Immunity Programme for Undisclosed Small Foreign Assets
One of the key announcements in the Budget 2026 is a dedicated immunity programme for minor taxpayers regarding undisclosed small foreign assets. Sitharaman clarified that individuals who have failed to report non-immovable foreign assets with a combined value under ₹20 lakh will receive immunity from legal proceedings and prosecution. This exemption applies retrospectively from 1 October 2024, allowing holders of low-value international assets to regularize their status without facing litigation risks.
The finance minister outlined a framework for penalty and prosecution immunity in cases where underreporting extends to misreporting. Additionally, certain requirements, such as the failure to produce account books or documents and specific TDS (Tax Deducted at Source) payment obligations, have been decriminalized. This move is designed to reduce compliance burdens and foster a more supportive tax environment for everyday taxpayers.
Tax Collection at Source (TCS) Reductions and Other Measures
In a bid to streamline tax compliance, Sitharaman announced a significant cut in tax collection at source (TCS) for international expenditures. The tax collected at source for foreign tour packages has been reduced to a uniform 2%, providing relief to travelers and simplifying the process for tour operators.
Other notable measures include:
- Small taxpayers can now obtain lower or nil deduction certificates through a rule-based, automated mechanism, enhancing efficiency and reducing manual interventions.

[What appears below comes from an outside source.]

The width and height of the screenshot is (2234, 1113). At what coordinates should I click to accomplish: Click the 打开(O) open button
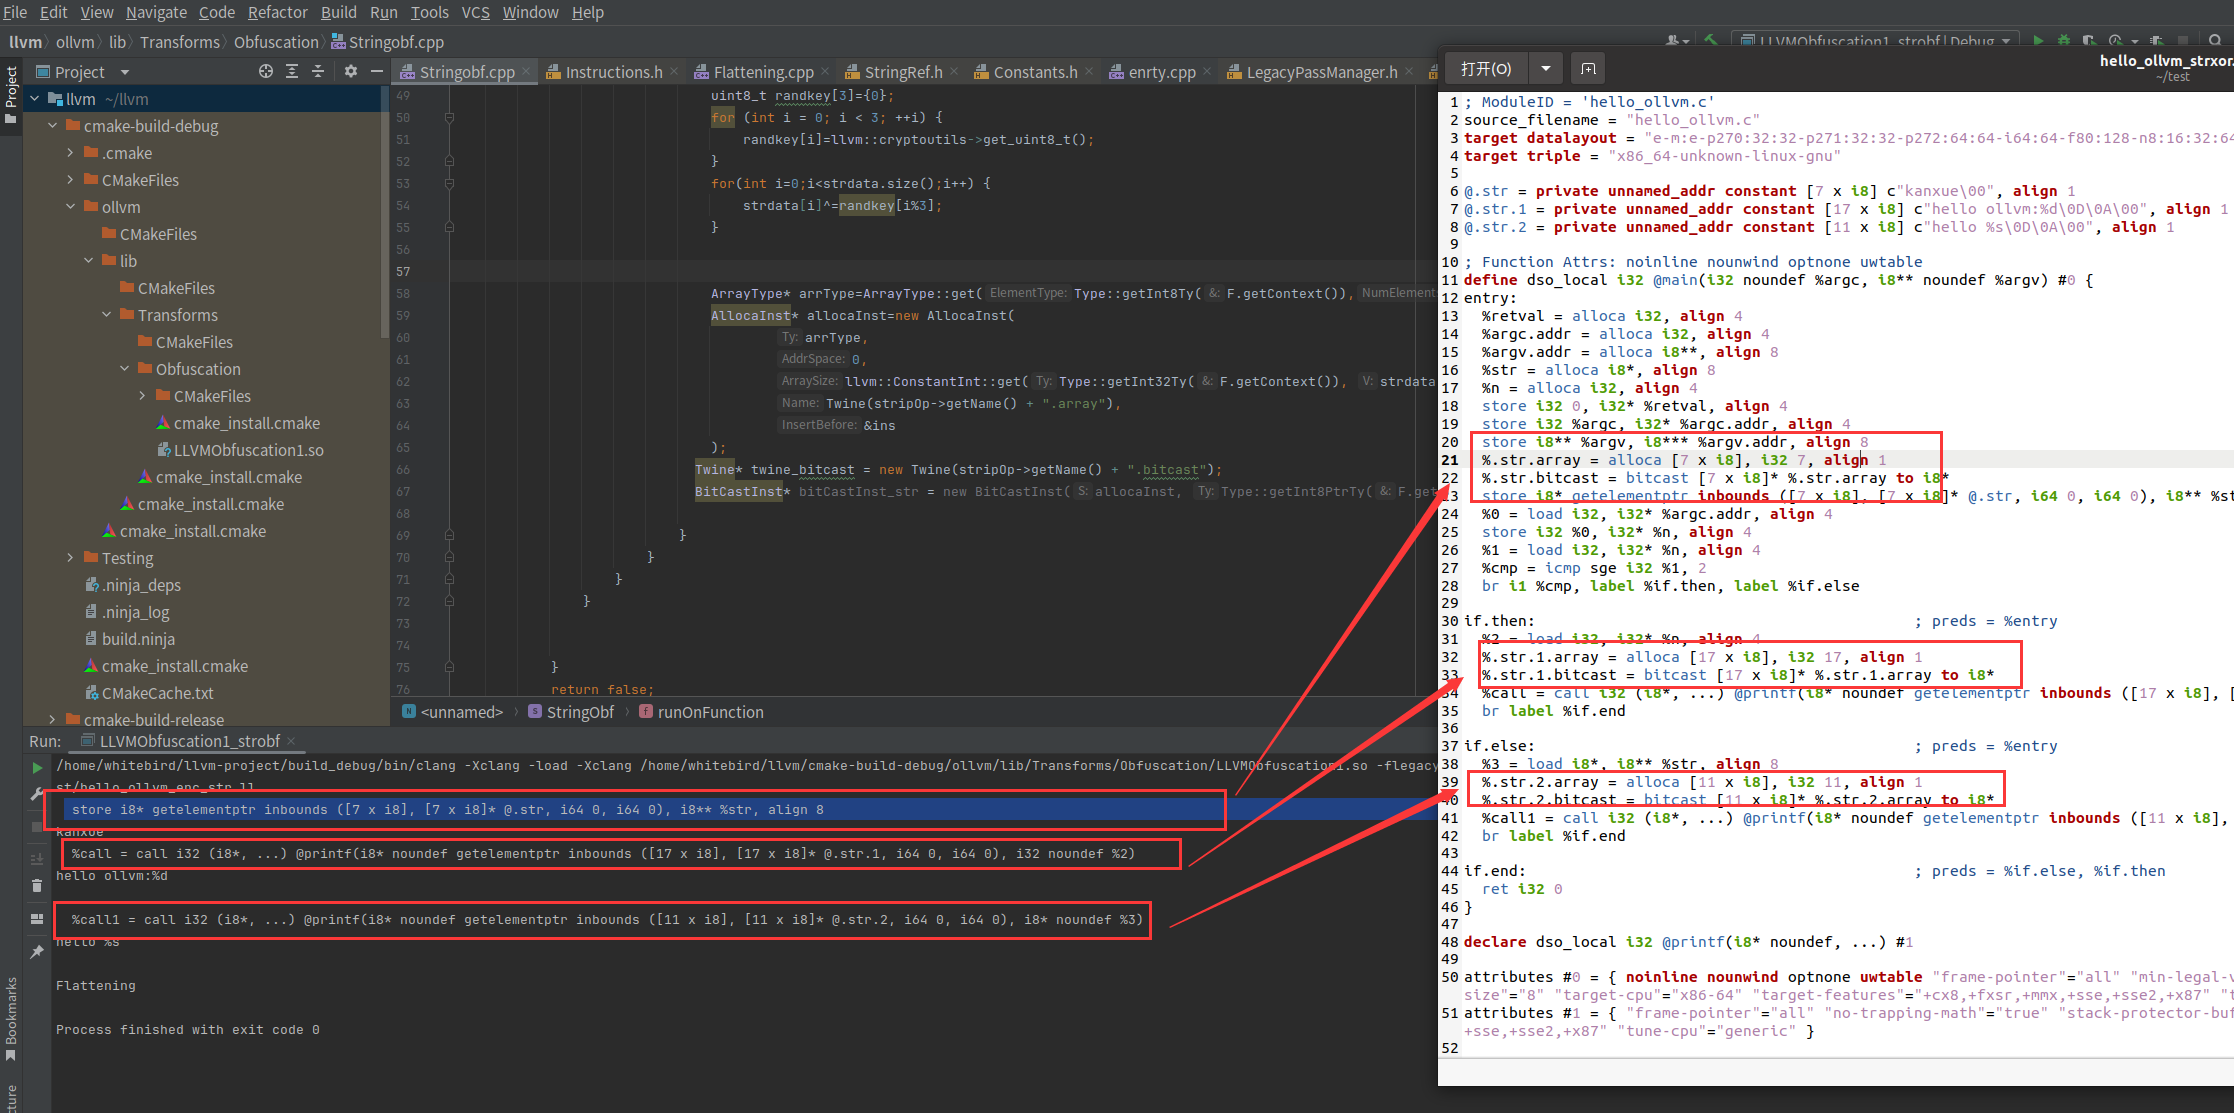click(x=1486, y=69)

- The window for revising tax returns has been extended from 31 December to 31 March, subject to a nominal processing fee, giving taxpayers more time to correct errors.
- For non-residents selling immovable property in India, TDS must now be handled via the resident buyer's PAN (Permanent Account Number) rather than a TAN (Tax Deduction and Collection Account Number), simplifying transactions.
- Individual Persons Resident Outside India (PROIs) are now authorized to invest in the equity of listed Indian firms via the Portfolio Investment Scheme (PIS), potentially boosting foreign investment.
Implementation of the Income Tax Act, 2025
Finance Minister Sitharaman announced that the Income Tax Act, 2025 will take effect on April 1, 2026, replacing the six-decade-old legislation. This new law incorporates various tax amendments introduced in the 2026-27 Budget and aims to transform the income tax framework into a simpler, more accessible system.
Sitharaman stated, "This (direct tax code) was completed in record time and the Income Tax Act 2025 will come into effect from first April 2026. The simplified income tax rules and forms will be notified shortly, giving adequate time to taxpayers to acquaint themselves with its requirements." The updated rules and return forms have been completely overhauled to ensure that typical citizens can fulfill their tax obligations without difficulty, marking a significant step towards enhancing the quality of life and streamlining compliance.
The annual budget focuses on providing relief to everyday taxpayers, with measures designed to reduce litigation, simplify processes, and encourage compliance. These reforms reflect the government's commitment to creating a more taxpayer-friendly environment and supporting economic growth through progressive tax policies.